Have you ever been in a situation in school or college where your teacher gives you two to three different solutions on how to solve particular problem based on how it is structured, he/she will be like "if the question has an even number use solution a, if it has a prime number use solution c" and so on. Then after dropping about three different approaches, he then drops a fourth one and calls it the almighty formula( no matter the type of number, this solution will solve everything). This happened to me quite a number of times back in school and honestly it was annoying.
Coming back to JavaScript or programming in general, we tend to have our own almighty formula for strings. This formula can solve almost everything relating to strings from matching to testing and so on. This is called regular expression or regex.
So what is a regular expression
Regular expressions are basically patterns used to match character combinations in some part of a string. Different ways of creating a regular expression includes
- A regular expression can be created using a regular expression literal. (A regular expression literal is made of two backslashes for example
/regex/
) - Calling the constructor function of the regex object for example
new regExp("abc+d")
The first one is best used when you know the character combinations you want to match , while the second one is used if for example you are storing the regex in a variable or passing it from a user input.
Regular expression has a couple of built in methods that are basically used to test strings with the defined pattern. Here are the ones we will be looking at today
- Test
- Match
- Replace and
- Split
Don't worry about how the expression are created, we will also talk about that.
Test
The test
method is one of the most common method you will be using, and it basically takes a regular expression and tests it with a text you pass in. The test method returns true if a part of the text you pass in matches the regular expression.
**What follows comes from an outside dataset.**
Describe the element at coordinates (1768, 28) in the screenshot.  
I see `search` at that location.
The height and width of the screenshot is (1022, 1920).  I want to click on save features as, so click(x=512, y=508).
/abcd/.test("abcd") // returns true.
Basically a literal expression matches letter for letter with the string passed to it except otherwise stated. So in this case, /abcd/
matches "abcd" exactly, a for a and b for b etc,
Match
The match
method also searches through a string that you pass in, but this returns the exact match found as an array. Note that the match method also returns the position where the match was found and the text passed except you use a g
flag, which you will learn about below. But basically with the g
flag it returns just the matched string alone
"abcd".match(/abc/) // returns ["abc", index: 0, input: "abcd", groups: undefined]
"abcd".match(/abc/g) // returns ["abc"]
It searches the same way the test method does but instead of returning true/false ,it returns an array.
Replace
The replace
method basically does just that replace. The replace method like the match and test method searches the whole string but instead of returning true if found or an array, it replaced that exact match with another string you pass in.
"Java is awesome".replace(/Java/,"JavaScript") // returns "JavaScript is awesome"
Split
If you have worked with JavaScript for a while, then you should be familiar with the split
method. The split basically takes a string or sentence and breaks it into an array based on the value you pass to it. This value is the separator .
"JavaScript is awesome guys".split(" ") // ["JavaScript","is","awesome","guys"]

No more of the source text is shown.